Удивительный человек, несгибаемый защитник mes pauvres — «моих бедняков»! И ведь какой поворот во взглядах. Бабеф осуждал якобинский террор, приветствовал термидор, покончивший с «царством ужаса» — диктатурой Робеспьера. Однако вскоре (после отмены сурового закона о максимуме цен на хлеб) Бабеф ужаснулся падению нравов — распущенности, коррупции, «жадному и ненасытному меркантилизму». Он писал в своей газете «Трибун народа»: «Мы вырвались из царства ужаса, но дали слишком много воли неистребимой аристократии». Богачи пируют, а рабочему, зарабатывающему четыре ливра — сто су — в день, не хватает на хлеб… Так что же это за власть? Долой ее! Вначале Бабеф призывает к мирному восстанию против термидорианского Конвента, но впоследствии приходит к убеждению о необходимости вооруженного переворота.
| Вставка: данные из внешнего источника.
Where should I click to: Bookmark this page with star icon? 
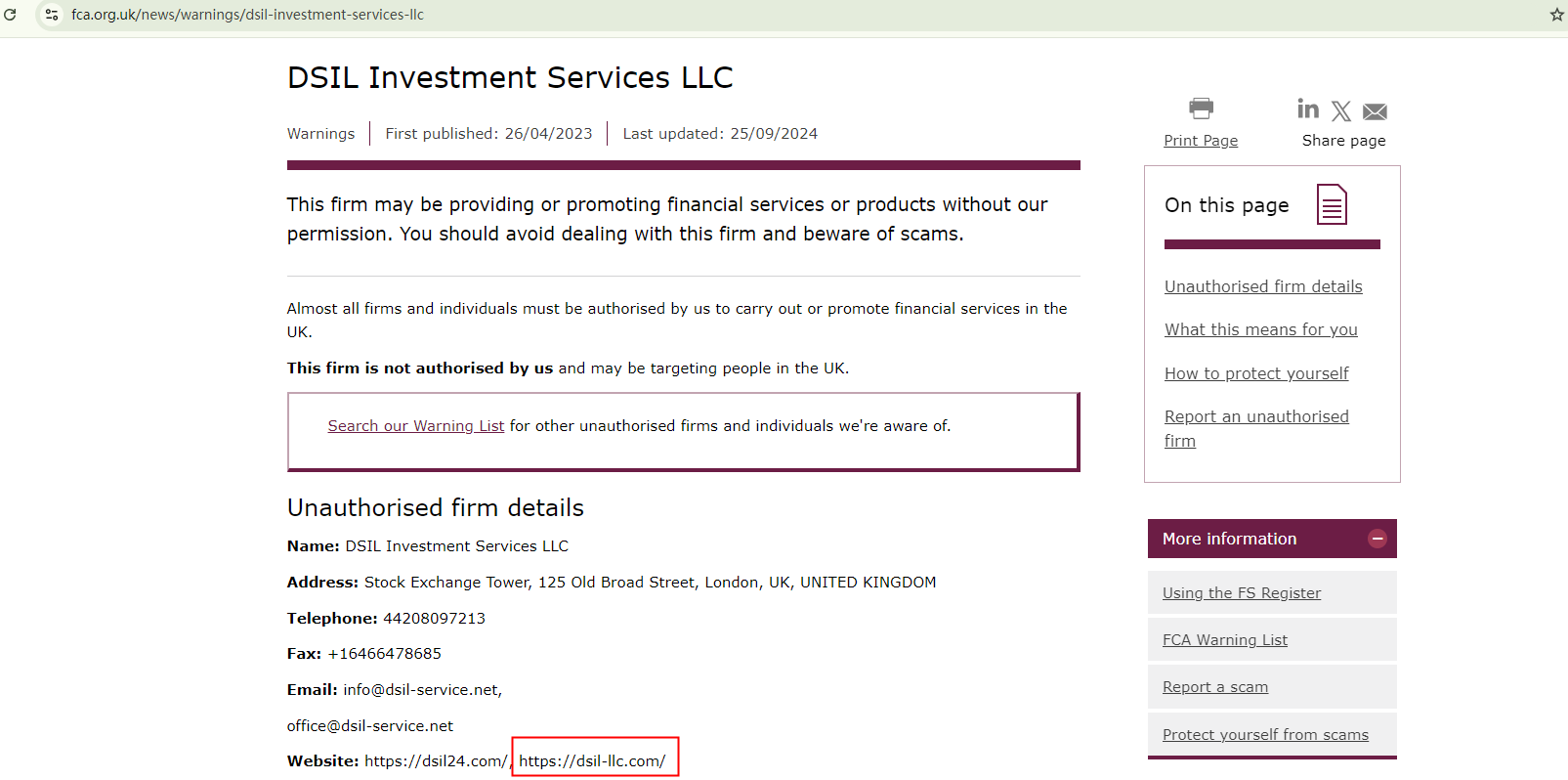pos(1556,15)
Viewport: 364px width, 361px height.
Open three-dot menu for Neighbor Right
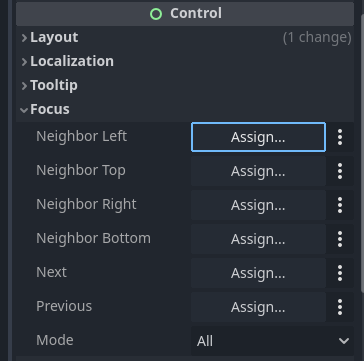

Из тюрьмы пишет письма, развивает план Заговора во имя Равенства. Республика равных. Никаких привилегий! Отнять у богатых излишки! Все трудятся в меру сил и способностей, общий продукт поступает во всеобщее пользование и распределяется по справедливым нормам. Извечный проклятый вопрос о земле решается просто: она перераспределена, крестьяне трудятся на своих участках. Скоро они поймут преимущество коллективного сельского хозяйства. Иностранные государства не признают Республику равных? Отгородиться от них железной стеной! Армия — миллион двести тысяч вооруженных патриотов — надежно защитит республику. Да, да, патриотизм! Якобинцы были патриотами, эти люди не стремились к террору, их заставили обстоятельства. Диктатура Робеспьера была исторически необходима…
Ну, разве не марксистские (хотя и до Маркса) взгляды? Правомерно ли считать Бабефа утопистом? Разве не осуществился его план Заговора во имя Равенства — пускай не в жерминале, не в прериале, а спустя сто двадцать лет, в октябре семнадцатого?
Вода в ванне остыла. Колчанов добавил горячей.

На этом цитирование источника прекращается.